Sans doute celle où une croyance un peu messianique me gonflait à bloc. En 1966 quand je vais repérer tout seul, au nord de la Bolivie, un lieu pour le futur débarquement du Che et de ses hommes. J’ai la certitude qu’un immense avenir va s’ouvrir, ce qui me donne une audace incroyable. Quand on a une mystique, on devient pragmatique et on surmonte beaucoup de difficultés matérielles. C’était déraisonnable, mais les moments d’illusion sont des moments de plénitude, de propulsion. Marier la lucidité et l’action, c’est très dur parce que toute action a besoin de mythomanie. Quand le mythe s’en va, on perd en intensité, sans d’ailleurs gagner en résultat. Ou pas toujours.
Avec le recul, l’illusion lyrique de la révolution était-elle une erreur ?
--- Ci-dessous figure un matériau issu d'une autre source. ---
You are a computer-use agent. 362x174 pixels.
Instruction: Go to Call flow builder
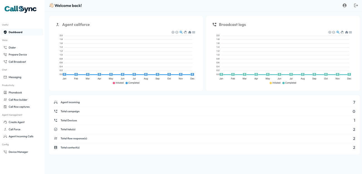tap(18, 100)
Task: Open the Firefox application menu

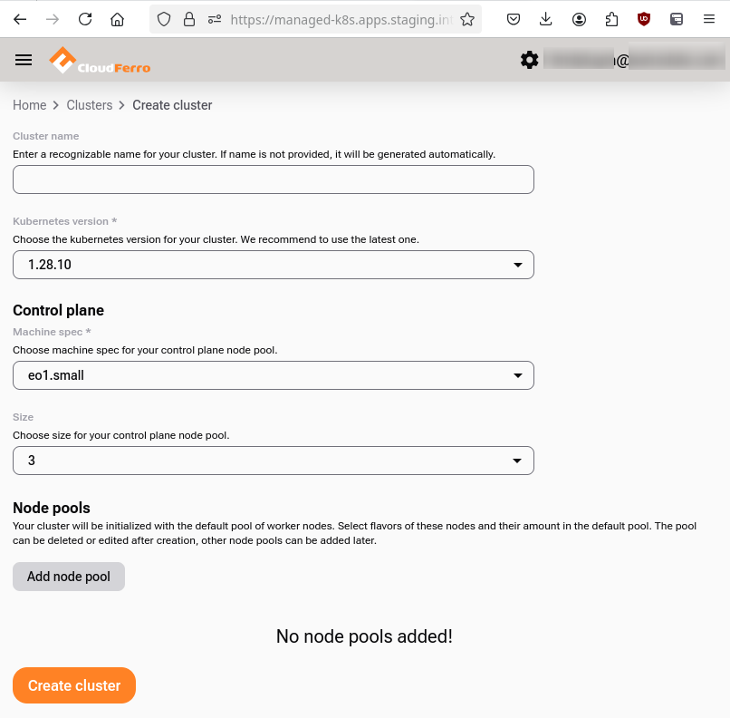Action: coord(709,19)
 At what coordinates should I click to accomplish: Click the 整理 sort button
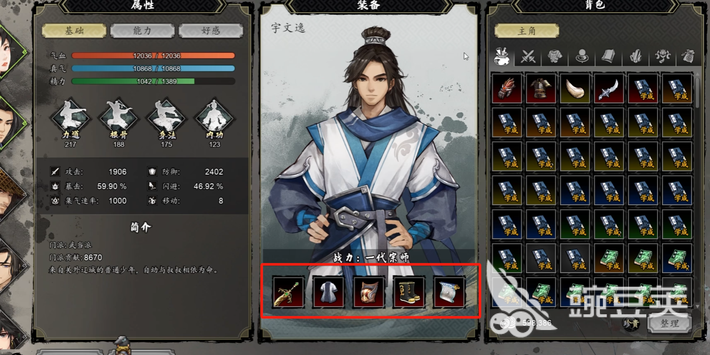click(x=669, y=323)
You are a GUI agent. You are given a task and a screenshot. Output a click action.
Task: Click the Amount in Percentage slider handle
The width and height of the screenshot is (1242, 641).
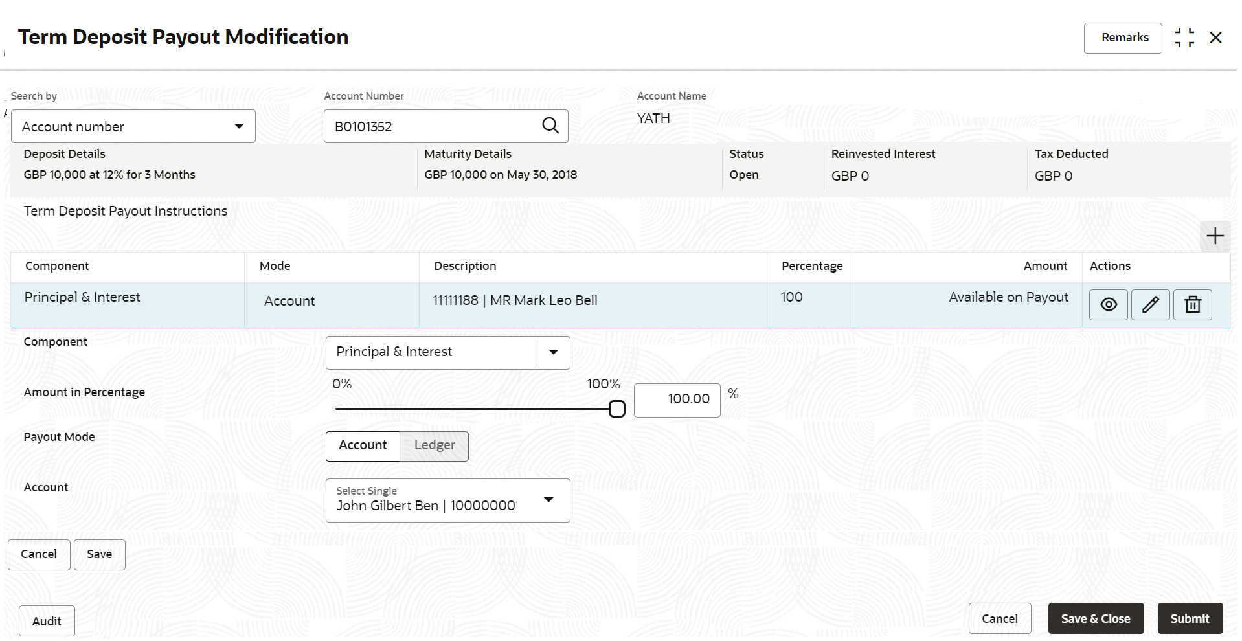tap(617, 409)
Excusez-moi, mais je ne vois rien d’erroné dans l’idée d’abattre des régimes militaires et d’une réforme agraire. L’erreur était dans le choix des moyens et j’ai tenté d’expliquer pourquoi dans La Critique des armes, en 1974. Le fond du problème c’est que la révolution comme mouvement, c’est très engageant, mais comme régime, le plus souvent imbuvable. C’est la déviation de trajectoire, la grande énigme. Comment des gens très bien, dans les maquis, finissent par faire des choses très moches, aux commandes. Vous en connaissez, vous, des ismes de bonne facture, qui ne déraillent pas une fois arrivés au pouvoir - libéralisme, socialisme, sionisme, nationalisme ?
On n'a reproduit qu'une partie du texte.